The fourth largest city in the U.S. may be the next major metropolis taking action against wage theft. Members of Houston’s City Council held a public hearing this week to discuss a proposed city ordinance targeted at employers who fail to pay the minimum wage or legally due overtime pay, force employees to work “off the clock,” or simply skip out on paying owed wages. In Houston alone, an estimated $750 million are lost every year due to wage theft perpetrated against low-wage workers. The economic consequences for the victims and their families is profound, as is the potential effect on their health. One of the single biggest risk factors for ill health is poverty.

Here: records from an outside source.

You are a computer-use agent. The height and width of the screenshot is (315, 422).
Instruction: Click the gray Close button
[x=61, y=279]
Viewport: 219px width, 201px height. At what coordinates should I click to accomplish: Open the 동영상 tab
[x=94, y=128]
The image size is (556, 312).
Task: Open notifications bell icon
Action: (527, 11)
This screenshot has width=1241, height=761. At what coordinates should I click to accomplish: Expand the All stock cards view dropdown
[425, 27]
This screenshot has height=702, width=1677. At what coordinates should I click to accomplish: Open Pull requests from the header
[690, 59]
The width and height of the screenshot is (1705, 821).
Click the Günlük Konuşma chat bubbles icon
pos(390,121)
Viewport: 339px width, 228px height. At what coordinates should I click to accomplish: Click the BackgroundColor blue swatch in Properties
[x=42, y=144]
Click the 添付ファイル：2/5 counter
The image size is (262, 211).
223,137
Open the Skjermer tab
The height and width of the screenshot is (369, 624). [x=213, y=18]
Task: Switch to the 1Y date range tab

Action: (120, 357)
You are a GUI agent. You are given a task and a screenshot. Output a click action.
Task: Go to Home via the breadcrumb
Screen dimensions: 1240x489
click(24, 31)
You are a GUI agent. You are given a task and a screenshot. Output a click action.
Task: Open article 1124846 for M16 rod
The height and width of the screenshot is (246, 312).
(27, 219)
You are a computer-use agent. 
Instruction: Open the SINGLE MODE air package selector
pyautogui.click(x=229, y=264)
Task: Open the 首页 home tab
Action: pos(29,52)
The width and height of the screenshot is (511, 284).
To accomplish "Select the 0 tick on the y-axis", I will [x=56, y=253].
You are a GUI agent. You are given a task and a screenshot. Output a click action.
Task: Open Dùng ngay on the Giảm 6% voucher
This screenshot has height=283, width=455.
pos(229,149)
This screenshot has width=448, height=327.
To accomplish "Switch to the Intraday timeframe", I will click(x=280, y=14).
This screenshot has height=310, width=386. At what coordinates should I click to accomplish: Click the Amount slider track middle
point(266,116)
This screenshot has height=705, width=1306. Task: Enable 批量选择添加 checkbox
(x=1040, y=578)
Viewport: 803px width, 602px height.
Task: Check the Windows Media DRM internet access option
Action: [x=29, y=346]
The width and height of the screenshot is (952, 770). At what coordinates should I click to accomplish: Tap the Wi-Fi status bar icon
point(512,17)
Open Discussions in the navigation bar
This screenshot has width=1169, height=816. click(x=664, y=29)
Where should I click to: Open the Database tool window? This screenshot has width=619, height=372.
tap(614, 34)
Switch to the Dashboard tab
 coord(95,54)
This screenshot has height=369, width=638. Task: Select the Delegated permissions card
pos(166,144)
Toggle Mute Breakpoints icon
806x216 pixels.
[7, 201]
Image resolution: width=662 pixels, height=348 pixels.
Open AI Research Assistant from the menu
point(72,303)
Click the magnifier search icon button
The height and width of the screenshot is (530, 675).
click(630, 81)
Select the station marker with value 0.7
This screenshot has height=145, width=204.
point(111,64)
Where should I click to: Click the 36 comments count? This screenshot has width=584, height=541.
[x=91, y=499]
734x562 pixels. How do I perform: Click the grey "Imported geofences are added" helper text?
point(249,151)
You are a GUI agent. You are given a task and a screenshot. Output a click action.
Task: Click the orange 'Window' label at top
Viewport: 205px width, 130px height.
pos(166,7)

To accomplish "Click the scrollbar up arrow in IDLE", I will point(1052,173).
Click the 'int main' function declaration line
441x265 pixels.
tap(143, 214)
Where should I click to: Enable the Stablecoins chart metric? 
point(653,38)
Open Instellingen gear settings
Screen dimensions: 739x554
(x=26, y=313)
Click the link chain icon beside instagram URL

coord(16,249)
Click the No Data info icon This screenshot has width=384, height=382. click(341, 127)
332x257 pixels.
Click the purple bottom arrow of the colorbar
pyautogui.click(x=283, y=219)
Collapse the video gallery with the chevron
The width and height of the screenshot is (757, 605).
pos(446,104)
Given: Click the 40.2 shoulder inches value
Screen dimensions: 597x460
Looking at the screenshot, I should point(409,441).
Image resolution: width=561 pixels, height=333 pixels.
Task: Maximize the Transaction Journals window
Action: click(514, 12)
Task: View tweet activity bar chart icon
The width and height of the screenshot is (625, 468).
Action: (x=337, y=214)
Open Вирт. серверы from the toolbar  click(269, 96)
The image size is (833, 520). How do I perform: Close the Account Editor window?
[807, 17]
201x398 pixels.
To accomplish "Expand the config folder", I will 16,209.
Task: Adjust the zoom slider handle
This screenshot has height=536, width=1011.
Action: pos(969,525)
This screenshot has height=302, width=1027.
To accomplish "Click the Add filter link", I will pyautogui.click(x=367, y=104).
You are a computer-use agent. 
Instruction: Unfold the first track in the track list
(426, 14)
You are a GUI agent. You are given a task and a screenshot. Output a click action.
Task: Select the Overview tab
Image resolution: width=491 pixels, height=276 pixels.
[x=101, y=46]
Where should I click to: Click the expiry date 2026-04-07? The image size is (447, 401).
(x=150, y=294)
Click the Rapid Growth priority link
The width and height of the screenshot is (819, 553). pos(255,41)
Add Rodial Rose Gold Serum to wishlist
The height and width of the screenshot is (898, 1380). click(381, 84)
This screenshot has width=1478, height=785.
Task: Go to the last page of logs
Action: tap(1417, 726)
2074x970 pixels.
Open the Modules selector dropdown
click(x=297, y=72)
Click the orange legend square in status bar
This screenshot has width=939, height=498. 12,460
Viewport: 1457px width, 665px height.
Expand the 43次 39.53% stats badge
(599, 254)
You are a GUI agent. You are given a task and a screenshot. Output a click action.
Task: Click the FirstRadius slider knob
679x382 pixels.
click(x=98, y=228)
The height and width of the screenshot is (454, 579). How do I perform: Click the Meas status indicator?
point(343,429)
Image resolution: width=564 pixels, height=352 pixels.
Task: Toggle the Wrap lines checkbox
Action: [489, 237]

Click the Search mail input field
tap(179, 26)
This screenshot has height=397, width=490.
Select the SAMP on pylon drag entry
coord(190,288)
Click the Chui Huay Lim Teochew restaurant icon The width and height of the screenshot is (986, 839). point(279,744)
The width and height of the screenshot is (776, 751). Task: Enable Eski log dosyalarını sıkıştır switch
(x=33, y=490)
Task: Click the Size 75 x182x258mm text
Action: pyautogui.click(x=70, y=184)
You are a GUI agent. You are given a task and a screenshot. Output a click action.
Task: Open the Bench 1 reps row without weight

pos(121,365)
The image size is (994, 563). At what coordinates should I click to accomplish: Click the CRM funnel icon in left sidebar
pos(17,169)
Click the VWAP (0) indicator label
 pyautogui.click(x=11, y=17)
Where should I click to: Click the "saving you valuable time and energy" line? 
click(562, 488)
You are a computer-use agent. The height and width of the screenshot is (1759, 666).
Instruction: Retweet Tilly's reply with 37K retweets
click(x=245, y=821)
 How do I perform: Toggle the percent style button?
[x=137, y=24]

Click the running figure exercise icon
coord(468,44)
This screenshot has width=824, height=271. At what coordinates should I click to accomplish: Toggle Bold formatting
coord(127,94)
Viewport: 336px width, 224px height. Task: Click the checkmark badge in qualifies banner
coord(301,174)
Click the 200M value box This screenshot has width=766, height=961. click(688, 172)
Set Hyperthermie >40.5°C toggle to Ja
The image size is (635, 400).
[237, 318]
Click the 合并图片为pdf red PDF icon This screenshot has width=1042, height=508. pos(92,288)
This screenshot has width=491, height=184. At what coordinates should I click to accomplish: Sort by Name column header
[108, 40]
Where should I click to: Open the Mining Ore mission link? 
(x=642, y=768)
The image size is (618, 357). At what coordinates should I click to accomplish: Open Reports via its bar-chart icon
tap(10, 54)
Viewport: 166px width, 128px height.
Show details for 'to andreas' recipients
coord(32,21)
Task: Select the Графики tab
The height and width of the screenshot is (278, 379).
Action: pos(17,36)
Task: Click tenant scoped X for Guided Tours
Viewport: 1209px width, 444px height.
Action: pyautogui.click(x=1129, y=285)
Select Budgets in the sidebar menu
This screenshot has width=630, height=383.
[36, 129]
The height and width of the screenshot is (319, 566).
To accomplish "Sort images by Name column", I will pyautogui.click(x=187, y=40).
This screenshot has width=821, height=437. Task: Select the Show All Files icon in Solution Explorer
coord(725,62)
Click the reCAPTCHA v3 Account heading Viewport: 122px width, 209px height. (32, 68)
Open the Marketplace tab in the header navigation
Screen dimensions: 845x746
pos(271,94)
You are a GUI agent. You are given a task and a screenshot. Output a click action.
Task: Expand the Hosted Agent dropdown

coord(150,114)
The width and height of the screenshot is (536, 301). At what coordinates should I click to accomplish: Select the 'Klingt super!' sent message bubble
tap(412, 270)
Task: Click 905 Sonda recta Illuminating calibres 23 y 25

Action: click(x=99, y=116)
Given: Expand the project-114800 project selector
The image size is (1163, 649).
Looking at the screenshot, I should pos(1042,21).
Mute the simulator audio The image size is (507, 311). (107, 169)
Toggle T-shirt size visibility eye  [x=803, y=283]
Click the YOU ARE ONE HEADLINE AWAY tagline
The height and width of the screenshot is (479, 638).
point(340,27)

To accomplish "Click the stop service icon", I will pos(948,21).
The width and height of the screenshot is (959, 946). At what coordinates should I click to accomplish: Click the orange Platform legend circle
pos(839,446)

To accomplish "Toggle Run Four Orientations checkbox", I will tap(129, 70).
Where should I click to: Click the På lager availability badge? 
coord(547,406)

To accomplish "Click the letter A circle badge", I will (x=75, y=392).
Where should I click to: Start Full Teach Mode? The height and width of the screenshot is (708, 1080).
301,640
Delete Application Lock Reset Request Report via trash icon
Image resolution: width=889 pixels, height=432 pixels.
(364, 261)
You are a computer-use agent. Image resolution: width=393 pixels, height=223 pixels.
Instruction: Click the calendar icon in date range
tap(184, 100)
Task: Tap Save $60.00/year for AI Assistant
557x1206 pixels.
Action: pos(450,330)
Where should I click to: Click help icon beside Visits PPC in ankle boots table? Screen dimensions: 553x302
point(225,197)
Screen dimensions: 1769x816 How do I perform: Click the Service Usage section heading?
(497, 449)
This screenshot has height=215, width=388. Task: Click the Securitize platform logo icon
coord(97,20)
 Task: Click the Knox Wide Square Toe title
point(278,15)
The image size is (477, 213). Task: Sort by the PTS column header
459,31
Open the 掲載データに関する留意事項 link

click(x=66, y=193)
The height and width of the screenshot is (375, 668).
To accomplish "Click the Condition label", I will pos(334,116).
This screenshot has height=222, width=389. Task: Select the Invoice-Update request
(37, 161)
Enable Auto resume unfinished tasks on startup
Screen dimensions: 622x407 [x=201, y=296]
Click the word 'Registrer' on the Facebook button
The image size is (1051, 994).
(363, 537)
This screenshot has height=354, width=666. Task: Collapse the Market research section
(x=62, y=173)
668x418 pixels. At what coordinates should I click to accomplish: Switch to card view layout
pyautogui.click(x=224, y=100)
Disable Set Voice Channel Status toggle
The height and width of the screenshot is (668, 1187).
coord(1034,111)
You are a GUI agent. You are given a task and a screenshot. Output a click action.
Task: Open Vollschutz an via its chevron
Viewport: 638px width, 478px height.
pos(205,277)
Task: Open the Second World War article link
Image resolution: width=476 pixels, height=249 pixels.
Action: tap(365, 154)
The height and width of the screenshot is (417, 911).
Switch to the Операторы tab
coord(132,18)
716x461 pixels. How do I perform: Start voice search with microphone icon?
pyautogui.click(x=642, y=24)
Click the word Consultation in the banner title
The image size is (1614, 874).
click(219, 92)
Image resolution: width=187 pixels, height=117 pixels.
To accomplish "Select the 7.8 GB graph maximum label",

The hearing this week was called by Council Member Ed Gonzalez, chair of the Public Safety Committee, to discuss a proposed City ordinance on wage theft. The preamble to the draft measure reads:
“wage theft, including the non-payment or underpayment of earned wages owed by employers, is a practice typically inflicted on the weakest and poorest segments of our society, locally, statewide and nationally; and those subjected to wage theft are generally without any adequate remedy to redress the injury suffered at the hands of unscrupulous employers.”
Workers who have been the victims of wage theft spoke at the hearing. They weren’t seeking redress for their own situation, but rather to make the case that addressing Houston’s wage theft problem will benefit the community at-large. Jose Perez explained
“If workers get the wages that belong to them, their families will be able to spend them on groceries, transportation, utilities and rent. As result, responsible employers will be able to do more business and our economy will continue growing. This is a pro-business ordinance becauseit will provide a more equal environment of competition among businesses by insuring irresponsible businesses cannot unfairly compete because they do not pay of the wages they owe to workers.”
Beatriz Arboleda testified that she and her husband supplement their income with a small specialty cleaning business.
“We face many challenges in this business because it is impossible to compete with irresponsible employers who avoid paying taxes and permits and are stealing wages from the workers. …As responsible business owners, we endorse the wage theft ordinance. …It will make our city a pioneer model to be followed by the other cities in the state of Texas.”
Stan Marek, CEO of one of the largest commercial interior contractors in Texas, told NPR’s Wade Goodwin:
“There’s no way you can compete. …When someone is paying less per hour, no workman’s comp, no payroll taxes, [no] unemployment — we can’t overcome that.”
Marek was also at this week’s hearing.
The proposed ordinance was drafted by City attorneys, following a two-year campaign by the Fe y Justicia Worker Center to focus attention of City leaders on the problem. The proposed wage theft ordinance would, among other things:
- prohibit the City from entering into any contract or other business arrangement with any entity or individual convicted or otherwise sanctioned for wage theft;
- establishes a wage theft coordinator who will receive and review wage theft complaints and notices of convictions;
- instructs the coordinator to maintain a “watch list” of wage theft violators and distribute the list to City departments;
- instructs the coordinator to monitor the City Council’s agendas to determine if any employer on the “watch list” is seeking any City contract;
- create a publicly available database of all employers, including prime and subcontractors, located or operating in Houston, that have been convicted of, assessed a penalty, or determined by a court to have engaged in wage theft.
Olga Castro de Leon, a restaurant worker who has been a victim of wage theft by her employer put it simply:
“If our legal system requires that violations like stealing will be penalized, why isn’t wage theft?”
Houston’s full City Council is expected to take up the matter and consider the proposed ordinance in the next few weeks.
Why not yank the business licenses of offenders?
My reading of the draft ordinance suggests a business wouldn’t be able to get a permit or license, but don’t think it says a current permit will be revoked. Good comment. I’ll check to find out if that is what they intend.
Dick,
Just learned that the ordinance would indeed revoke an existing license.
So you revoke their license. They start a new company and do the same thing again.